Monday, January 10, 2011

Anion Gap

Approach to ABG analysis, the principles
  1. Check arterial pH for net deviation
  2. Assess the pattern
  3. Look for associated clues
  4. Assess the compensatory response
  5. Check for additional indices for metabolic acidoses
If the patient has metabolic acidosis, determine whether it is normal anion gap or high anion gap metabolic acisosis. Correct the anion gap to patient's albumin level.
Look for mixed disorders e.g. mixed normal with HAG acidoses.

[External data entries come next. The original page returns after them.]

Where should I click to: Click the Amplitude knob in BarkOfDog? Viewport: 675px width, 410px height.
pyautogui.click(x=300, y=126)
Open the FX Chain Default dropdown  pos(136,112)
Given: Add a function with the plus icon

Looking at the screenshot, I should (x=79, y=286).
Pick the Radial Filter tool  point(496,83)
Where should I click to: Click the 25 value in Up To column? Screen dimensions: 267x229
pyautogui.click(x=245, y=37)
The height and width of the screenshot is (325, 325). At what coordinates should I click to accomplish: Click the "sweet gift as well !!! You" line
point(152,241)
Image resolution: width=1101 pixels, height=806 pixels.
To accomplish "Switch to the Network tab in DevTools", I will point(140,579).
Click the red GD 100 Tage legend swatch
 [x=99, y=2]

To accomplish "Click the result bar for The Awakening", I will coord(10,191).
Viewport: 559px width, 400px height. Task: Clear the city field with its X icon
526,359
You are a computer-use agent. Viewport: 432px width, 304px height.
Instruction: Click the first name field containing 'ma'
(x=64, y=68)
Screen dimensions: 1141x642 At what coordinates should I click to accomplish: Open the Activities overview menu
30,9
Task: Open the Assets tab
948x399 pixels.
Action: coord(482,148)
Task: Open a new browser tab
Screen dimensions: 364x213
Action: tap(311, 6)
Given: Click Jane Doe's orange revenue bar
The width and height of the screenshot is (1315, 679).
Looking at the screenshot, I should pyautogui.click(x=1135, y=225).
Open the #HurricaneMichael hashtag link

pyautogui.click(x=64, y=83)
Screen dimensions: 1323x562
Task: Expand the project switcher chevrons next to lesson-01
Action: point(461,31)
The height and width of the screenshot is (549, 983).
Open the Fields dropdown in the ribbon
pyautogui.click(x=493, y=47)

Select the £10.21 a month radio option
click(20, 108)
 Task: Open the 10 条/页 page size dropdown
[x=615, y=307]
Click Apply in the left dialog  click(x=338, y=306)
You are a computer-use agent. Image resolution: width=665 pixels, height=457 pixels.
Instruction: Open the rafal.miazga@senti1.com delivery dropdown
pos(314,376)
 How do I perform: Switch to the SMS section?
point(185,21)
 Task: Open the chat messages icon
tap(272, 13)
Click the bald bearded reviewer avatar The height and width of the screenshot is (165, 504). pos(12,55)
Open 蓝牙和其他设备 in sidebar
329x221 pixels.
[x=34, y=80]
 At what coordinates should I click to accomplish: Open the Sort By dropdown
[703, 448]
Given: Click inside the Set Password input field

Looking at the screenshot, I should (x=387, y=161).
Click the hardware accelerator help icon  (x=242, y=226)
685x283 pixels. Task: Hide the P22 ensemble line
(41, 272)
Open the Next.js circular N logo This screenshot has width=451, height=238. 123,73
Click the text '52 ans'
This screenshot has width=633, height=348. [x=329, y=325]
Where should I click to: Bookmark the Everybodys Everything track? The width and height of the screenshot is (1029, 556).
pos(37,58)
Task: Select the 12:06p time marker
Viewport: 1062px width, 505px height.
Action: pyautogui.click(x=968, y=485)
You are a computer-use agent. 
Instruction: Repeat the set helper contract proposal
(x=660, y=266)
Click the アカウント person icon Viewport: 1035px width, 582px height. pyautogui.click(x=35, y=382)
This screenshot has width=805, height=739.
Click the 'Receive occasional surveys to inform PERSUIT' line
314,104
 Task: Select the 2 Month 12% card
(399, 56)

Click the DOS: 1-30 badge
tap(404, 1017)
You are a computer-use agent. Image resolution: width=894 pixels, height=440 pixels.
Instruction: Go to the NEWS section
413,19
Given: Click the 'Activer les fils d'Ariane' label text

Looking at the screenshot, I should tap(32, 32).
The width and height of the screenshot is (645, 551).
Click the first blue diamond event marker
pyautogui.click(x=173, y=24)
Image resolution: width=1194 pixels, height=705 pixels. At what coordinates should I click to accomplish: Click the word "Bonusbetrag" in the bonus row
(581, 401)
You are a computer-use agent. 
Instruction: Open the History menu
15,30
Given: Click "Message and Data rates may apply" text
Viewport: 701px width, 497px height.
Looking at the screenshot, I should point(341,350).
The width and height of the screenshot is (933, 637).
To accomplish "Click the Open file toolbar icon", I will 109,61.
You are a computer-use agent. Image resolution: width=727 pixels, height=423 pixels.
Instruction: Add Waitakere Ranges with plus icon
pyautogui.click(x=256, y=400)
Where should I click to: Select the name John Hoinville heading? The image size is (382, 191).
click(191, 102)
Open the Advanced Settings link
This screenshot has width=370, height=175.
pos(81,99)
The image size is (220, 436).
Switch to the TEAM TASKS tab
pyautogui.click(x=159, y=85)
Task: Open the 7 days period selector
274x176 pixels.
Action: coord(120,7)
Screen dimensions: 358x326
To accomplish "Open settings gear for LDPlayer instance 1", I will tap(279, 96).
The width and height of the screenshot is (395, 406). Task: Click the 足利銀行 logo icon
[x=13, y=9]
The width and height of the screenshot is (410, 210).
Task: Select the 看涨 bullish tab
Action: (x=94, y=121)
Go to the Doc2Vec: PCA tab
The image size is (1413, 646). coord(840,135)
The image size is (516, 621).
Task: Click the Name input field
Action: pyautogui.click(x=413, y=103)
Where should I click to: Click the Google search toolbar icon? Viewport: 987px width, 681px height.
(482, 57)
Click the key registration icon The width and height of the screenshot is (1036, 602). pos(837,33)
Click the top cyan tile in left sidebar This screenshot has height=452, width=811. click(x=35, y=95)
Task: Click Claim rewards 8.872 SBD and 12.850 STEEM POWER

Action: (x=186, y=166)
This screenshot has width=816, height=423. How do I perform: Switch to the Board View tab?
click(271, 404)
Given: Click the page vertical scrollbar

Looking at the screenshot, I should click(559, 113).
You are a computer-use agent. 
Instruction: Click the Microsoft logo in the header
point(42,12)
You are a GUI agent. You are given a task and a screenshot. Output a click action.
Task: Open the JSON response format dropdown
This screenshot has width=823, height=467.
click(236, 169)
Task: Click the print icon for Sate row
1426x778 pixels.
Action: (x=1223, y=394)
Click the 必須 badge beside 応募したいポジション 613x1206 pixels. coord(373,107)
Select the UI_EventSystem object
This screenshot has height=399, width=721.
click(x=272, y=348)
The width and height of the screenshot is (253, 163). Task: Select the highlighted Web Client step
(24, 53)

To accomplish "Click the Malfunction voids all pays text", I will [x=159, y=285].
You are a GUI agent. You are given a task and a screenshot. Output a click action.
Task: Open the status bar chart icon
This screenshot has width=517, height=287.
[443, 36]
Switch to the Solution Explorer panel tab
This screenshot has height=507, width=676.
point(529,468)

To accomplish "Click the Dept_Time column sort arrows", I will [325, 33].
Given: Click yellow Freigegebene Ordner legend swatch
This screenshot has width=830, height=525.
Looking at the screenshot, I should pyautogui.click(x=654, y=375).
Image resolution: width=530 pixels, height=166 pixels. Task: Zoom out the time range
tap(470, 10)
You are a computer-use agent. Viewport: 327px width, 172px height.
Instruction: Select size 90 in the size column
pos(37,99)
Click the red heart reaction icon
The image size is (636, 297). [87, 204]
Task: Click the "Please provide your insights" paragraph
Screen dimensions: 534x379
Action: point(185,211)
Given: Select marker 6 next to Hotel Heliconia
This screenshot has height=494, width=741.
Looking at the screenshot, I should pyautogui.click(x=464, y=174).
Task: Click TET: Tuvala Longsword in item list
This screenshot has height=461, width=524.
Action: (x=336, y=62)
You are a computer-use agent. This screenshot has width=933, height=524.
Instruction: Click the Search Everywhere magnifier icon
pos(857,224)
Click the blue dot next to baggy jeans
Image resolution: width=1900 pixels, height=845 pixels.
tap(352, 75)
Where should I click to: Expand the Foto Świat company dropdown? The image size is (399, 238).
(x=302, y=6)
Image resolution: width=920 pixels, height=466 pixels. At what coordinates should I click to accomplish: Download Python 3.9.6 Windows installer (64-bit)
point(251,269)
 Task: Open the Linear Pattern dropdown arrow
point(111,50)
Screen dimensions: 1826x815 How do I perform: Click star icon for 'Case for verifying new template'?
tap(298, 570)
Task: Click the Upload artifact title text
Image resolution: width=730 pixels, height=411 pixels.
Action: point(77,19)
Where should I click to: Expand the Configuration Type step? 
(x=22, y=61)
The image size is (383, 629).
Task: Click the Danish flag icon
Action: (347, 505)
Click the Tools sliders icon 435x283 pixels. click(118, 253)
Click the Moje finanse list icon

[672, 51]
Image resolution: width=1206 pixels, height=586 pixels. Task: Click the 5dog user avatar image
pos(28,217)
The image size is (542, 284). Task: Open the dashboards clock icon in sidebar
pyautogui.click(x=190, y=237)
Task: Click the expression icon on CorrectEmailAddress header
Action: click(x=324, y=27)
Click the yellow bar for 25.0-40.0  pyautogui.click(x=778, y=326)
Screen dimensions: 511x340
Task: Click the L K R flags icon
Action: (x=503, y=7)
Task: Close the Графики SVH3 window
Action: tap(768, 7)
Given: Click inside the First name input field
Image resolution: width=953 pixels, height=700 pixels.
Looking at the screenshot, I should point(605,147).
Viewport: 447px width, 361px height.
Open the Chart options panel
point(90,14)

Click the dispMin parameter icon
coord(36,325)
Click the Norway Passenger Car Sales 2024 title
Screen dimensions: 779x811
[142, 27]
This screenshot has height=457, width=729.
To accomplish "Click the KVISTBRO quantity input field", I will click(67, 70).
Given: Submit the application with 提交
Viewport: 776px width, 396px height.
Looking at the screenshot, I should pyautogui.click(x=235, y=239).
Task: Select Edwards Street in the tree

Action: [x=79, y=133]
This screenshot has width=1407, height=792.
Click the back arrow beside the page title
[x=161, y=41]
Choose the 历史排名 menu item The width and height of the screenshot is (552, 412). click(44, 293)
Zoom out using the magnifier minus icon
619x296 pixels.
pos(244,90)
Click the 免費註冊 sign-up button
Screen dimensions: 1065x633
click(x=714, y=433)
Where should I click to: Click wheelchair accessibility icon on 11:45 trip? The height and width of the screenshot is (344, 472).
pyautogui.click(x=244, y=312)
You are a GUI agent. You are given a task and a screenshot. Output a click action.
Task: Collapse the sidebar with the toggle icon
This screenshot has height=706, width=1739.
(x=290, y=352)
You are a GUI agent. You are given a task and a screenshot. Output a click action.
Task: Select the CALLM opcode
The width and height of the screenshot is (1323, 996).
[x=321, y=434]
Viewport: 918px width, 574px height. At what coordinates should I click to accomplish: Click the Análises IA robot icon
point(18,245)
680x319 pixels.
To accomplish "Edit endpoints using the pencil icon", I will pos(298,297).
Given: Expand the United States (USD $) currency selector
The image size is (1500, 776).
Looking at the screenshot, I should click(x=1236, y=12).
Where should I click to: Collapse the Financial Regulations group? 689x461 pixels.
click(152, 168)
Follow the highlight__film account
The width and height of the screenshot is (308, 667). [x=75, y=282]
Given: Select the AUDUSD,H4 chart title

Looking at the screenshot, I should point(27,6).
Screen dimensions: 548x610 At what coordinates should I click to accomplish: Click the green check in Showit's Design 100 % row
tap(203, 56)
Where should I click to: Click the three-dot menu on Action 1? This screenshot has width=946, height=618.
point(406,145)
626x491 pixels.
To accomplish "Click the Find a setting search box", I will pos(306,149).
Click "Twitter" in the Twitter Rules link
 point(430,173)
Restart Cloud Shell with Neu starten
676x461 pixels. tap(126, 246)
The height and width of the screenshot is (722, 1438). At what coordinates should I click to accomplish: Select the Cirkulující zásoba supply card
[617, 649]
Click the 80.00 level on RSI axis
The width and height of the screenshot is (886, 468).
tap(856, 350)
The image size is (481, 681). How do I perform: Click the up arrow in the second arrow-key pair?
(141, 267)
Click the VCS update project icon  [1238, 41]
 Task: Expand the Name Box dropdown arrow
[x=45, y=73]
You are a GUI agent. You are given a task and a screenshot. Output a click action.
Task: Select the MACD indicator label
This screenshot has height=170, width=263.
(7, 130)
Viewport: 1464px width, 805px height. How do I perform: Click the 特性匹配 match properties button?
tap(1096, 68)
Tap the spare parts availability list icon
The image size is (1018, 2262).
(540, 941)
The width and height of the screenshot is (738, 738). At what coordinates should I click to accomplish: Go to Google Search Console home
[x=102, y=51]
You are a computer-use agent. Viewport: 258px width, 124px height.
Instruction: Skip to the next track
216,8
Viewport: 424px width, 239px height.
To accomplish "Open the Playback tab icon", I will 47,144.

Important gap and other indices in ICU
  1. Anion gap
  2. Osmolar gap
  3. Delta gap
  4. Delta ratio
  5. Lactate gap
  6. Oxygen saturation gap
  7. Urinary anion gap
Pearls and nonsense
  • The absence of an anion gap does not exclude typical causes of anion gap acidosis, i.e. DKA may present without an anion gap.
  • There is no identifiable cause of an HAG in 1/3 of patients.
  • Large AG are most commonly DKA or lactic acidosis, less commonly ethylene glycol. Higher AGs correlate with increased severity of illness.
  • Delta gap of > 2 - the presence of a mixed disorder is likely.
A reduced anion gap may be seen with :
-->Principle: decreased unmeasured anions, increased unmeasured cations and analytical errors.
  • hypermagnesaemia
  • hypercalcaemia
  • Lithium toxicity
  • Excess Immunoglobulins (multiple myeloma, intragam infusion)
  • hypoalbuminaemia
Causes of elevated AG without acidosis:
  • dehydration
  • alkalosis
  • sodium salts of unmeasured anions (citrate, lactate or acetate)
  • certain antibiotics ( Na penicillin, carbenicillin)
  • decreased in unmeasured cations (severe combined hypomagnesaemia, hypocalcaemia and hypokalaemia)
Define standard base excess (SBE): ?
ANION GAP: Anion gap is 'unmeasured anions, = (Na + K) - (Cl + HCO3)
Metabolic acidosis (reduced bicarb) must be associated with either an increased of the AG (HAG acidosis) or of the Chloride (NAG or hyperchloraemic) since the overall quantity of cations and anions must match bicarb loss from gut or kidney.With replacement by Cl- containing fluid will result in a non anion gap hyperchloraemic acidosis.